I/O operations play a critical role in the performance of an IBM DB2 database and the applications that access it. Efficient disk I/O can significantly impact query response times and overall system performance. Let’s explore the importance of I/O optimization and discuss techniques for maximizing disk I/O performance.
The performance of I/O directly affects the speed at which
data is read from or written to disk. Slow or inefficient I/O can become a
performance bottleneck, leading to increased query execution times and degraded
system responsiveness.
Data Set Placement
One technique for optimizing disk I/O is strategic data
placement. Placing frequently accessed data on faster storage devices, such as
solid-state drives (SSDs) or high-performance disk arrays, can significantly
improve I/O performance. Identifying hot spots, such as frequently accessed
tables or indexes, and ensuring they are stored on optimal storage
media can help minimize I/O bottlenecks and accelerate query processing.

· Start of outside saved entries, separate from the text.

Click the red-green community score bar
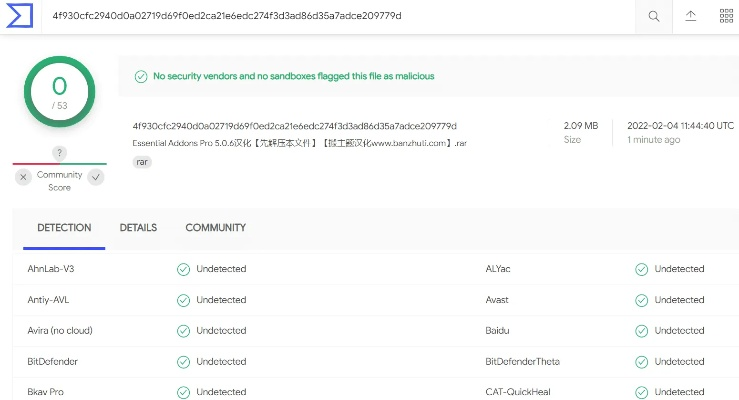The image size is (739, 400). click(x=59, y=164)
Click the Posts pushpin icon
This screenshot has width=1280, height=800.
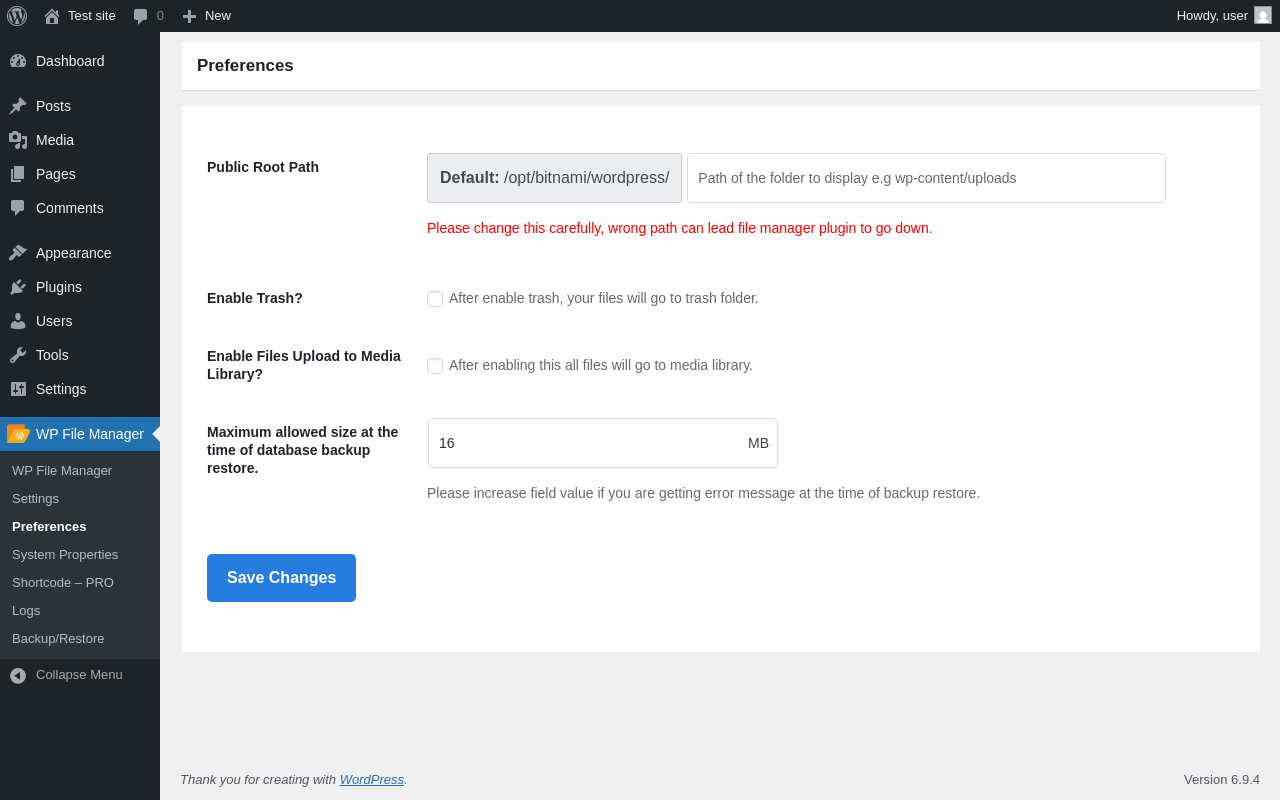[18, 106]
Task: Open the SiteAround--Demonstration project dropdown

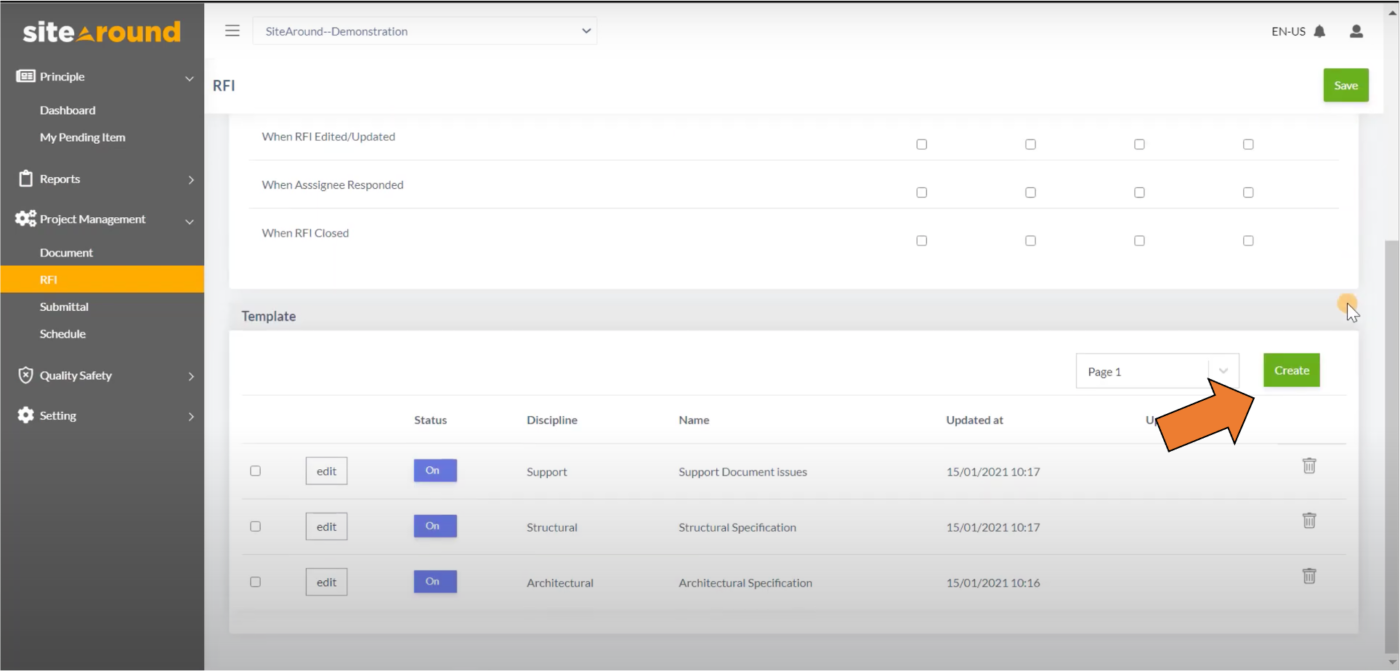Action: pos(425,31)
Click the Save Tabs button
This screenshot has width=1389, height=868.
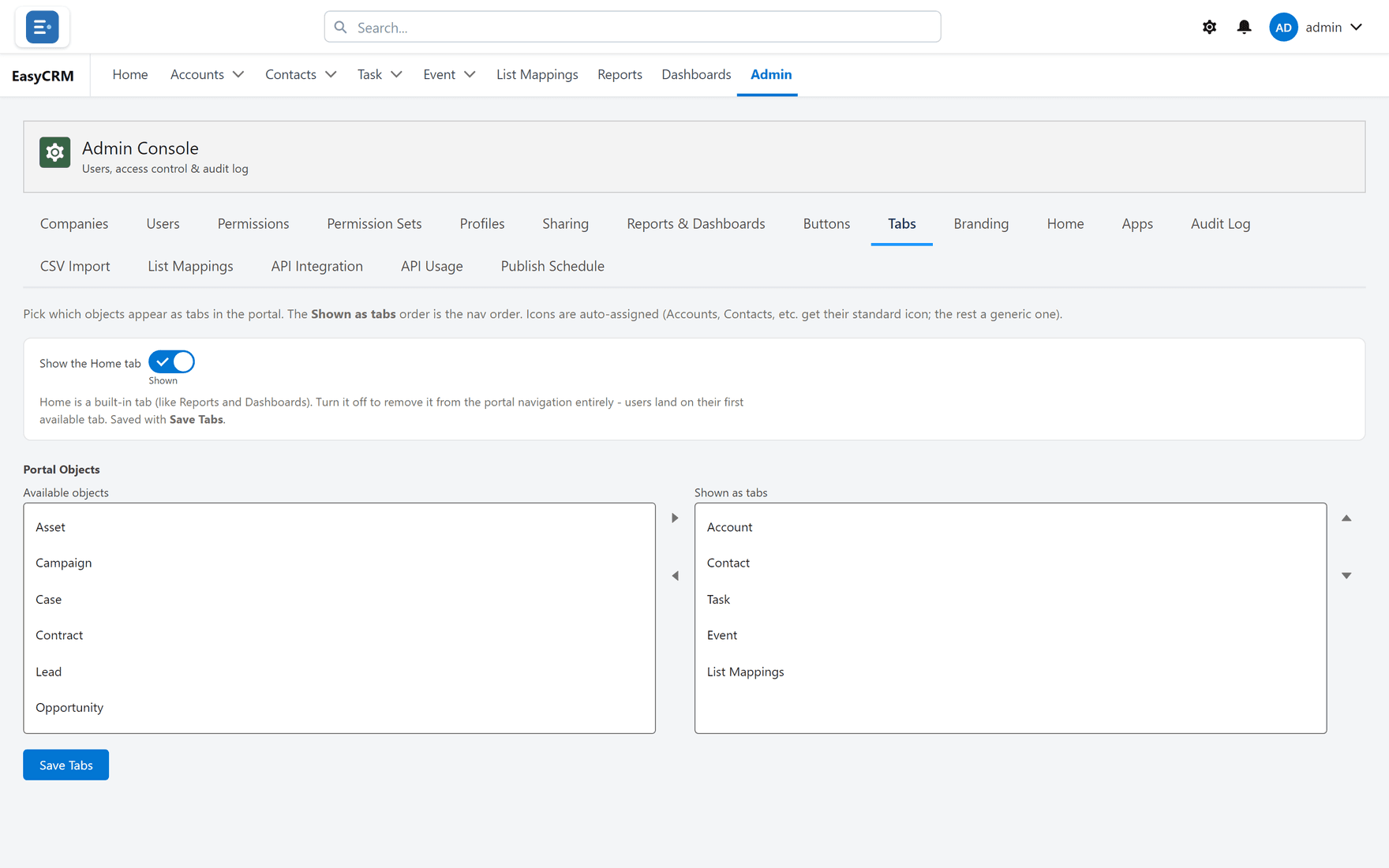(66, 765)
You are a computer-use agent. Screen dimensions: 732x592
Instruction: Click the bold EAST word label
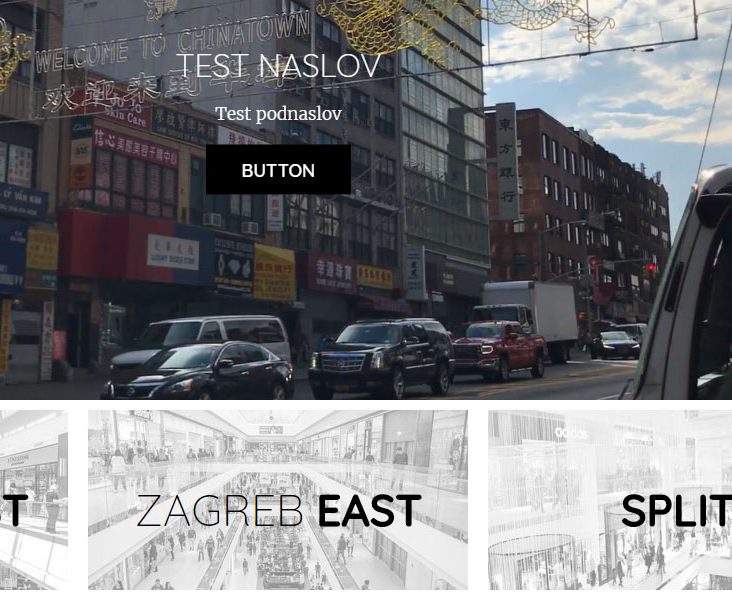pyautogui.click(x=369, y=511)
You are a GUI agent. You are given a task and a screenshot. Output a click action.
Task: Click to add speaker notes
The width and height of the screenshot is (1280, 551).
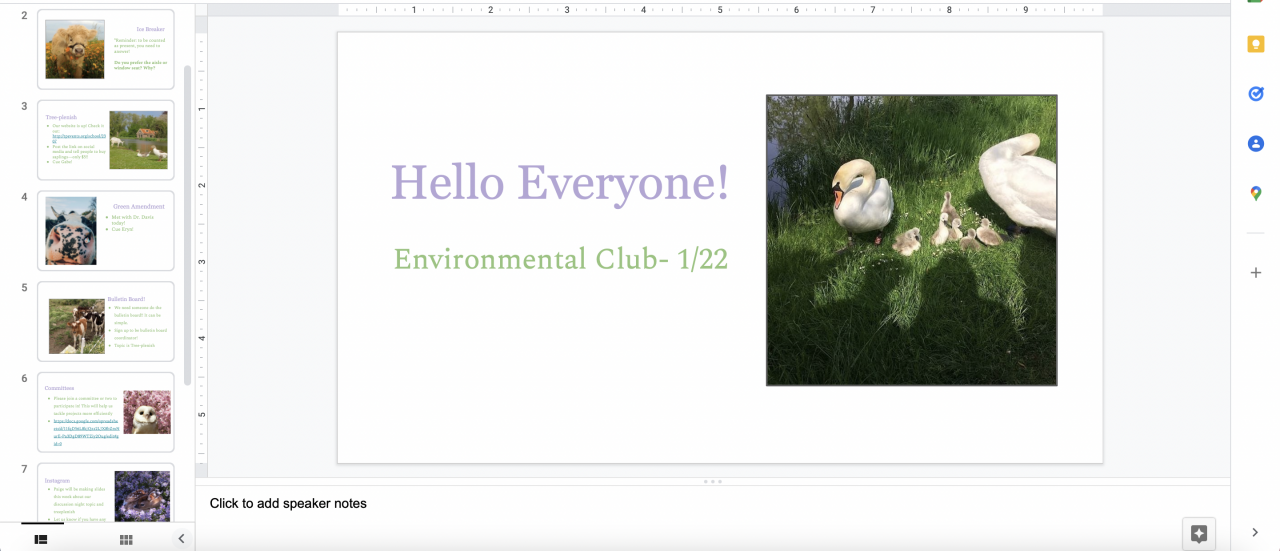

When it comes to the placement of Db2 data sets, the most critical
consideration is certainly the log data sets and the BSDS. Be sure to place the
active logs and BSDS data sets on the fastest disk you have at your disposal.
The log can quickly become a bottleneck because all changes (with few
exceptions) are written to the logs. Db2 writes first to log buffers and
then from the buffers to an active log data set. The log is there to ensure
recoverability. So, using the highest-speed disk for your logs can help to
minimize the potential for pain here.
You also need to take care to make sure that your logs are efficient
and effective by running with dual logs. By doing so you ensure that if one
copy of the log is damaged, Db2 can continue operating with the other copy. If
there is no log available Db2 operations screech to a halt. To run with dual
logging, one set of log data sets should be on separate volumes than the other
set. This should remove a disk failure as the cause of an outage.
As the active logs are filled, a process called log
offloading is invoked by Db2 to move the log information to archive log data
sets. This process prohibits the active logs from filling up during Db2
processing which would stifle processing. The archive logs are needed for
recovery situations, such as rolling back transactions and recovering table
spaces and indexes.
It is a wise course of action to keep your archive logs on
disk, and over time migrate them to tape. Think about the trade-off in saving
tape versus recovery speed, and your decision should be obvious. Before backing
up any logs to tape, it’s a good idea to always have at least 24 hours covered
by the active log and the least 48 hours by archive logs on disk.
And then there is the BSDS (bootstrap data set), which is a
VSAM key-sequenced data set (KSDS). The BSDS contains important information for Db2
operations. One such piece of information is the names of the logs. Db2 uses
information in the BSDS for system restarts and for any activity that requires
reading the log. So again, keeping the BSDS on high-speed disk further
boosts the operational performance of Db2.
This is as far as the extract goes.